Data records

-- -- --

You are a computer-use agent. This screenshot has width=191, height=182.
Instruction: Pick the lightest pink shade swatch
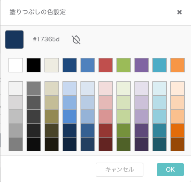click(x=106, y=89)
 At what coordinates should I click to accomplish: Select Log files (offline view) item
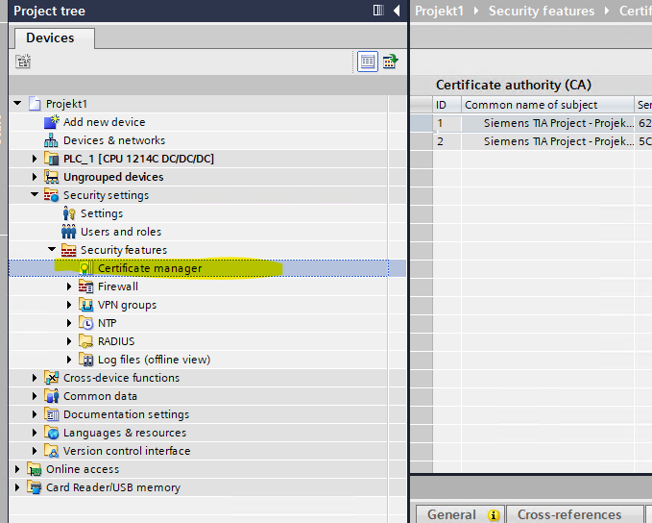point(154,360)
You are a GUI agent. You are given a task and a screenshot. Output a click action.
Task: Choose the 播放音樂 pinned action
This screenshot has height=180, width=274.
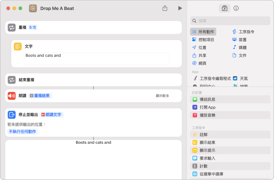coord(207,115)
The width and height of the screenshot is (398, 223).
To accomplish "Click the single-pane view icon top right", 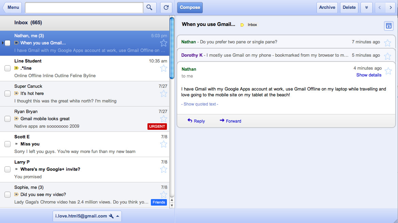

-- -- --

Recast the material as a JSON list of strings, starting with its first line and going on through the line with "coord(207,115)". Use one string per line, skip blank lines, and leave the pictures out.

[
  "You are a computer-use agent. This screenshot has width=191, height=182.",
  "Instruction: Pick the lightest pink shade swatch",
  "click(x=106, y=89)",
  " At what coordinates should I click to accomplish: Select Log files (offline view) item",
  "point(154,360)",
  "You are a GUI agent. You are given a task and a screenshot. Output a click action.",
  "Task: Choose the 播放音樂 pinned action",
  "This screenshot has height=180, width=274.",
  "coord(207,115)"
]